WHAT IS NEEDED:
Look through the records below for the line with "Open the powerserver" and the line with "Click the clipboard", then return those lines and all lines between, exactly.

RECORDS SUPPLIED:
::::
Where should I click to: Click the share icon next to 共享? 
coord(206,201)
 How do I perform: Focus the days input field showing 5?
::::
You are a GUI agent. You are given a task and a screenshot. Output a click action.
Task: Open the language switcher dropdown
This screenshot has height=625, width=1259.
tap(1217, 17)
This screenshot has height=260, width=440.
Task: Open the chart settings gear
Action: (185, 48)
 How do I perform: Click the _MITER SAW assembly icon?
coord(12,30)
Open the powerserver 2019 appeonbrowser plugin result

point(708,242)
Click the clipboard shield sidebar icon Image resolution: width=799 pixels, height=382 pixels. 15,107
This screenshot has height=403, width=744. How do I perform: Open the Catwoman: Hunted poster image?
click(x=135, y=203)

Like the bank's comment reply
::::
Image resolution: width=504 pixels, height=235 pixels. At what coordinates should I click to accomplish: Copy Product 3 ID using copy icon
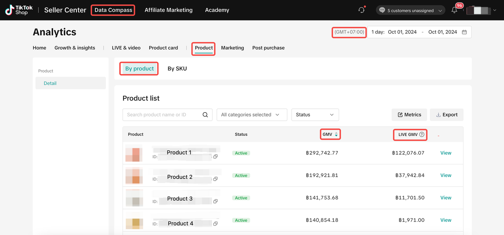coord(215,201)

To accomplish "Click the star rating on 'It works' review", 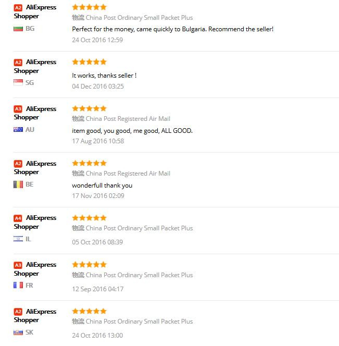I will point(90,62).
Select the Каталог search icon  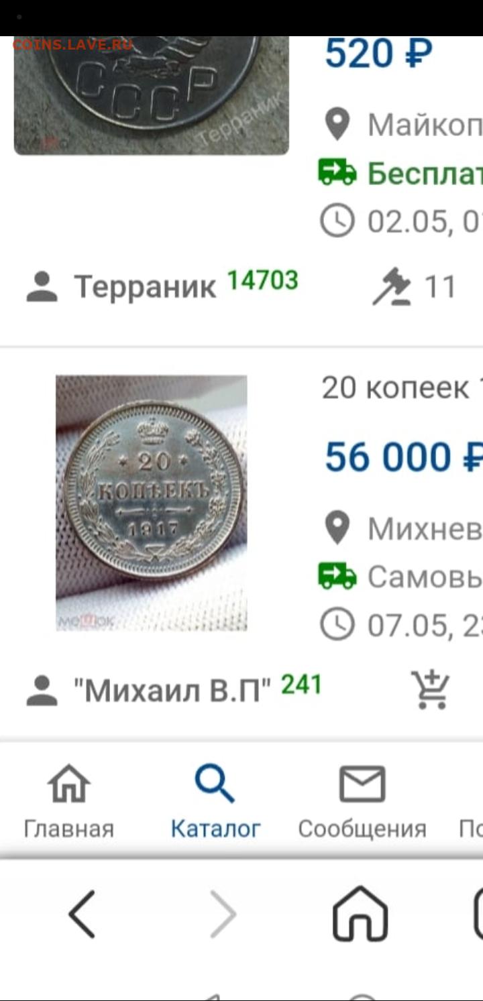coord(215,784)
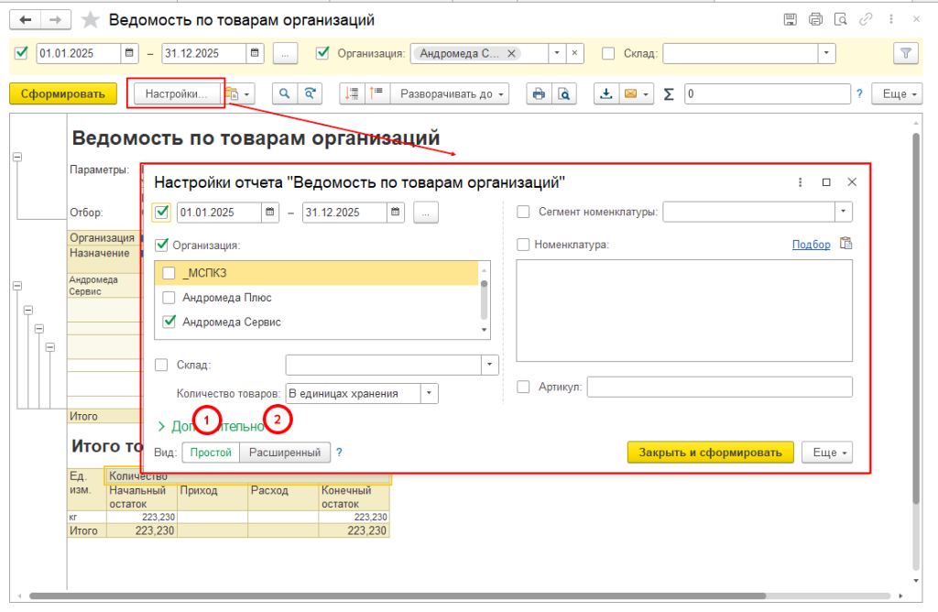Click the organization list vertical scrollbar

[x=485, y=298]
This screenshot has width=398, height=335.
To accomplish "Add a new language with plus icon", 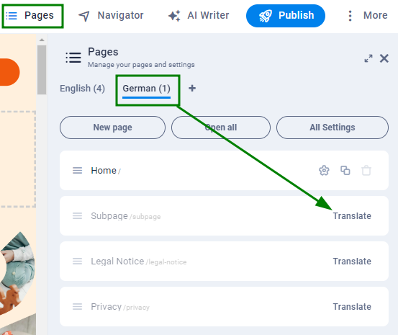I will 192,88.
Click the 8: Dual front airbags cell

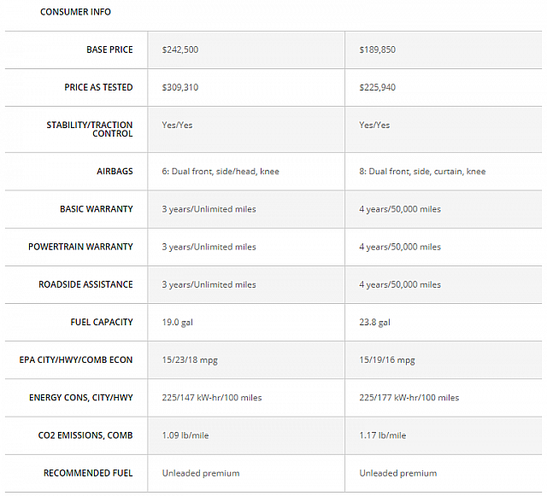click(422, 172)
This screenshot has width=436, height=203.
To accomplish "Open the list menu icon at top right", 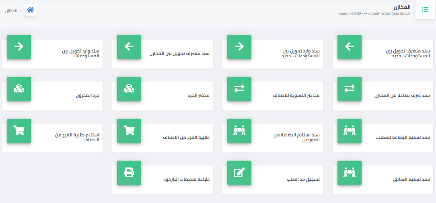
::::
SOLUTION:
Open the powerserver 2019 appeonbrowser plugin result

point(708,242)
Click the clipboard shield sidebar icon Image resolution: width=799 pixels, height=382 pixels. 15,107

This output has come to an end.